First sums, second doesn't -> why?

Question

<!-- first -->
<script>
var total = 0;
var newAccumulator = function()
{
  return function(i) { total += i; };
}

var foldl = function(arr, putNum)
{
  for (var i = 0; i < arr.length; ++i)
  {
    putNum(arr[i]);
  }
}

foldl([1, 2, 3, 4], newAccumulator());
document.write("Sum: " + total + "<br/>");
</script>

<!-- second -->
<script>
var total = 0;
var newAccumulator = function(i)
{
  total += i;
}

var foldl = function(arr, putNum)
{
  for (var i = 0; i < arr.length; ++i)
  {
    putNum(arr[i]);
  }
}

foldl([1, 2, 3, 4], newAccumulator());
document.write("Sum: " + total + "<br/>");
</script>

Answer 1

It think you want

 foldl([1, 2, 3, 4], newAccumulator);

In the second call

Answer 2

You are executing newAccumulator in the fold1 function.

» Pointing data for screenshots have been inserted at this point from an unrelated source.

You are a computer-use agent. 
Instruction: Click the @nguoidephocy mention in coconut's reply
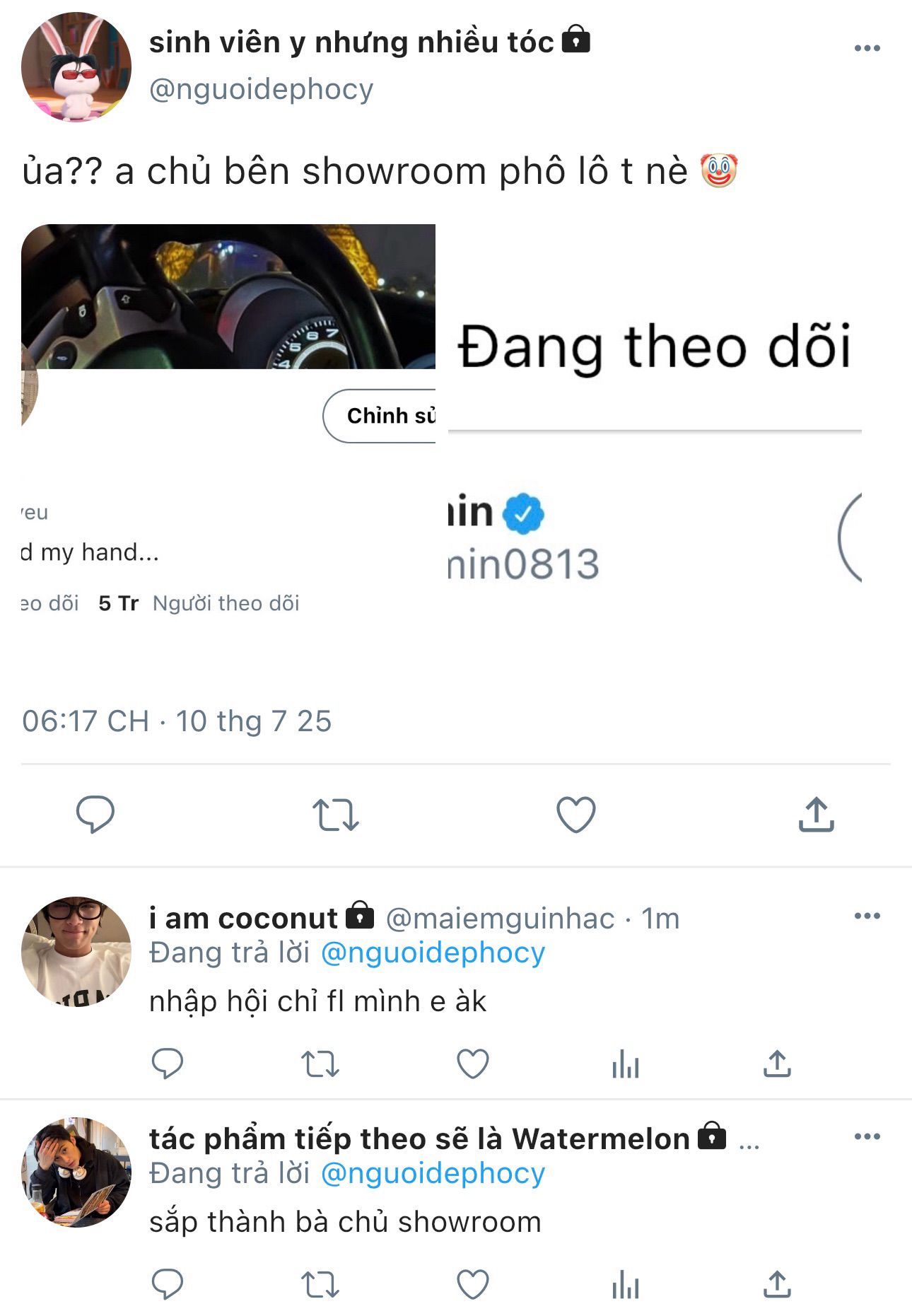(x=433, y=953)
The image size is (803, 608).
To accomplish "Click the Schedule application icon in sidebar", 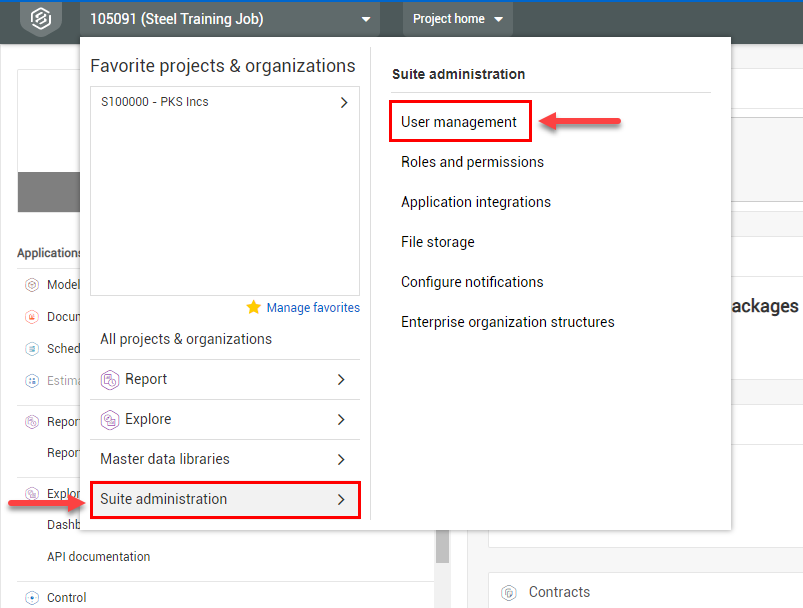I will (32, 349).
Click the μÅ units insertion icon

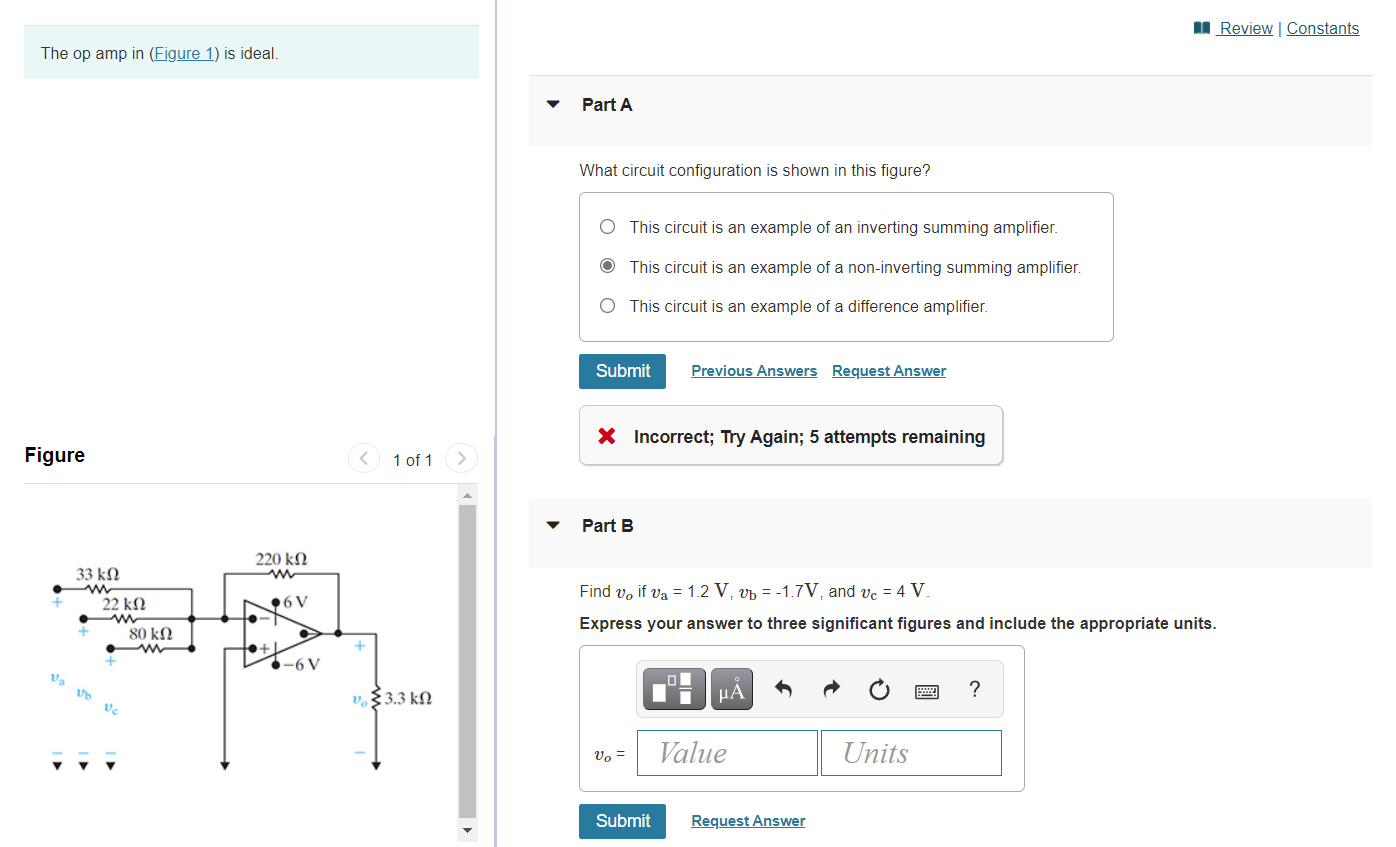tap(731, 689)
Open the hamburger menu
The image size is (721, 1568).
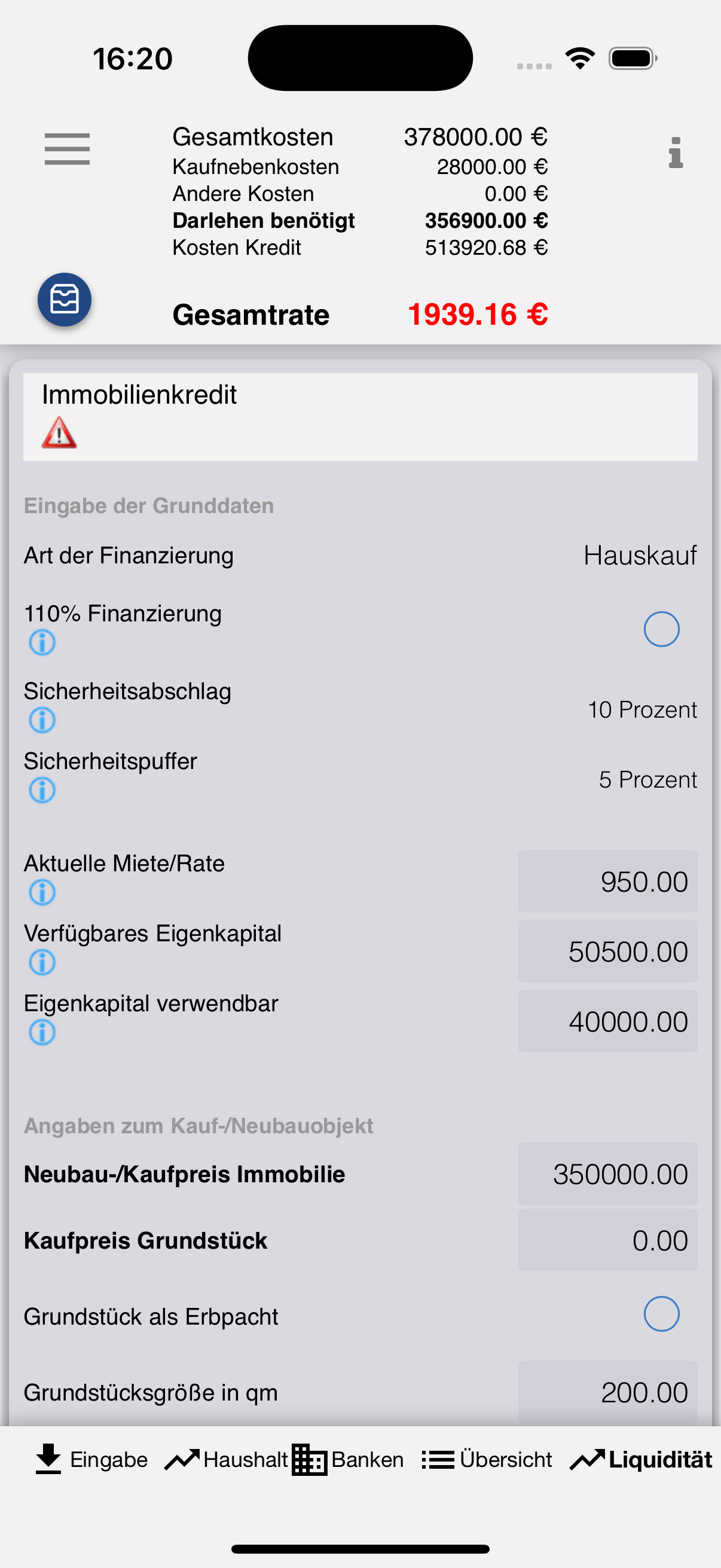pyautogui.click(x=67, y=149)
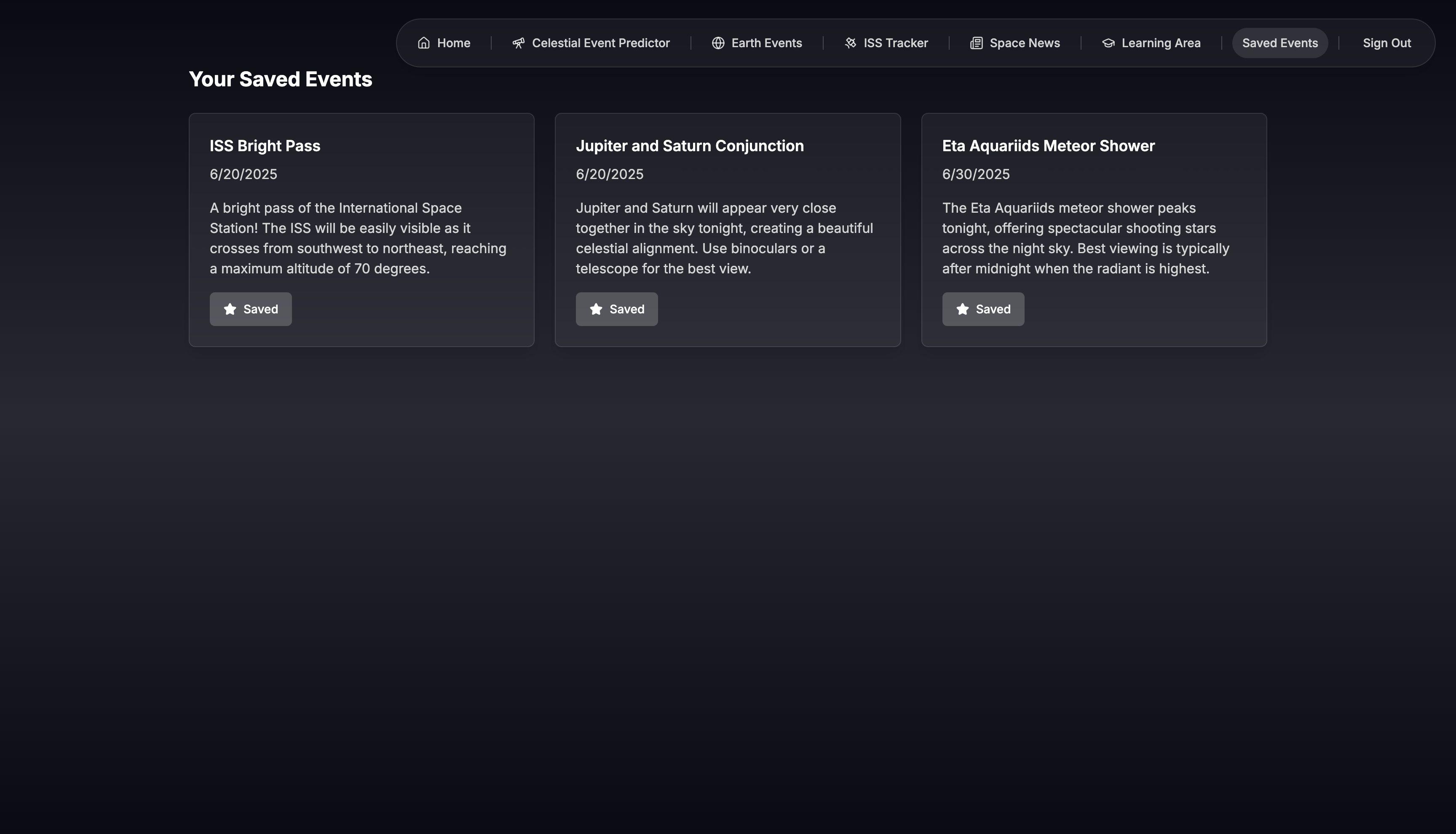This screenshot has width=1456, height=834.
Task: Click the star icon on ISS Bright Pass
Action: pyautogui.click(x=230, y=309)
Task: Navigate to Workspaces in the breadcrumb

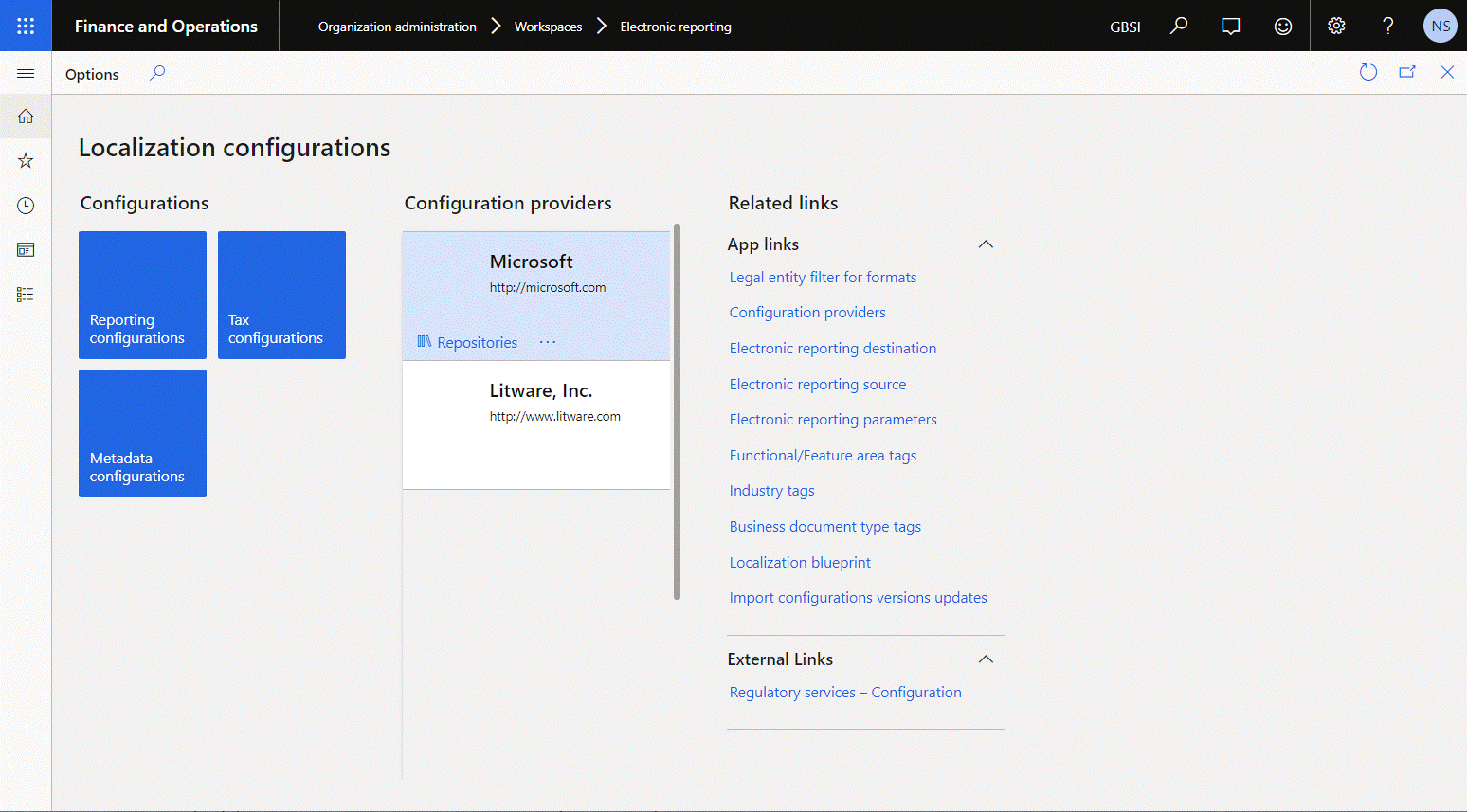Action: point(547,27)
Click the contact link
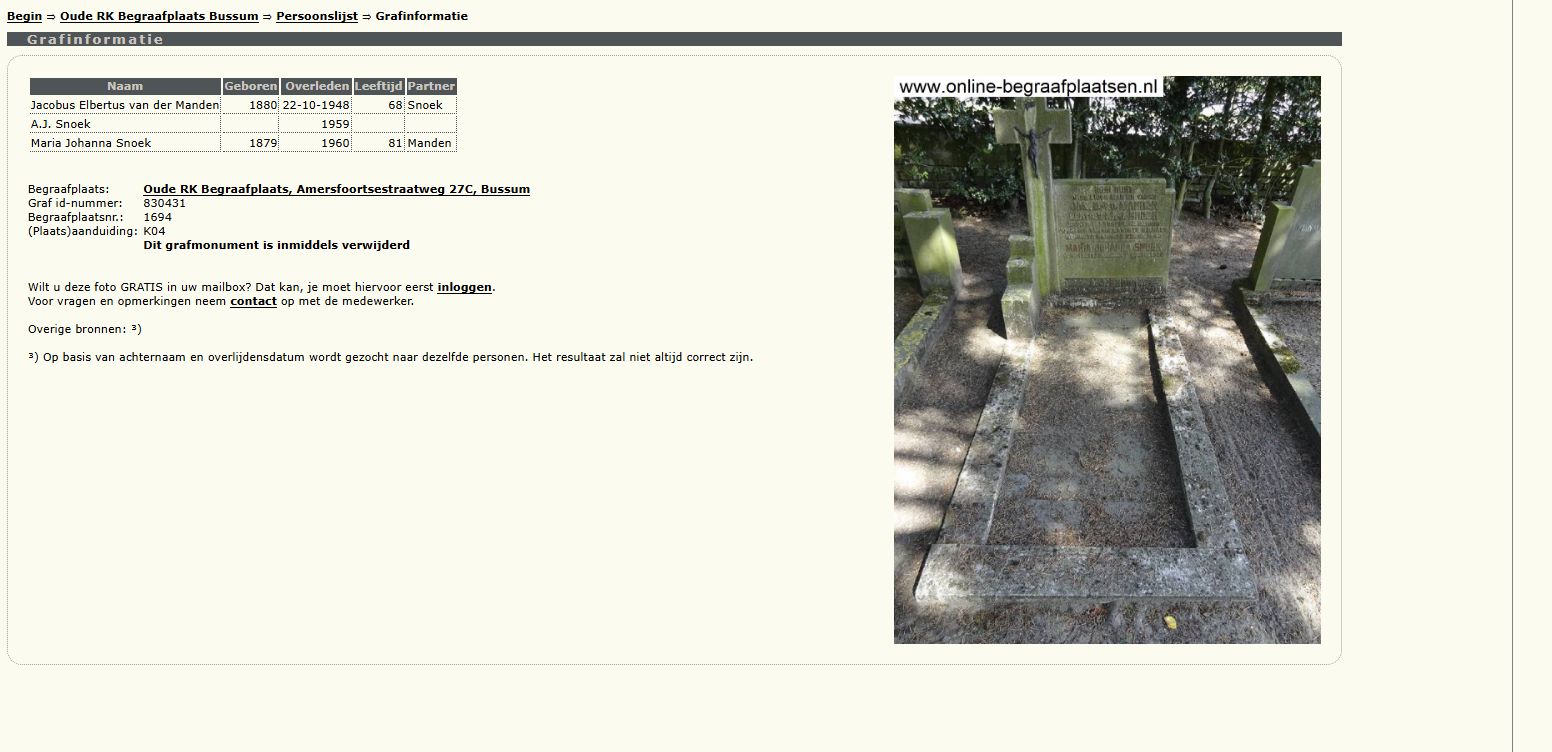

Pass in newAccumulator instead of newAccumulator();

old

foldl([1, 2, 3, 4], newAccumulator());

new

foldl([1, 2, 3, 4], newAccumulator);

Answer 3

In the call to foldl you call the newAccumulator function:

foldl([1, 2, 3, 4], newAccumulator());

In the first case this returns a function that does the summing up:

return function(i) { total += i; };

In the second case the call to newAccumulator doesn't return anything, so foldl doesn't have a function it can call to calculate the sum.
You should pass newAccummulator directly to foldl , not the value it (doesn't) return:

foldl([1, 2, 3, 4], newAccumulator);

Answer 4

The second doesn't work because you aren't passing foldl a function.

In the first example, you execute newAccumulator, and newAccumulator returns a function, which is passed to foldl... Foldl uses that function to sum the numbers.

In the second example, you execute newAccumulator and pass the result, but the result of newAccumulator is not a function.

Also, the function you've named foldl is usually called 'foreach'. If you stored the results in an array it might be called 'map'. Foldl would normally accumulate the total itself by taking a function that adds the number to the total and returns the new total.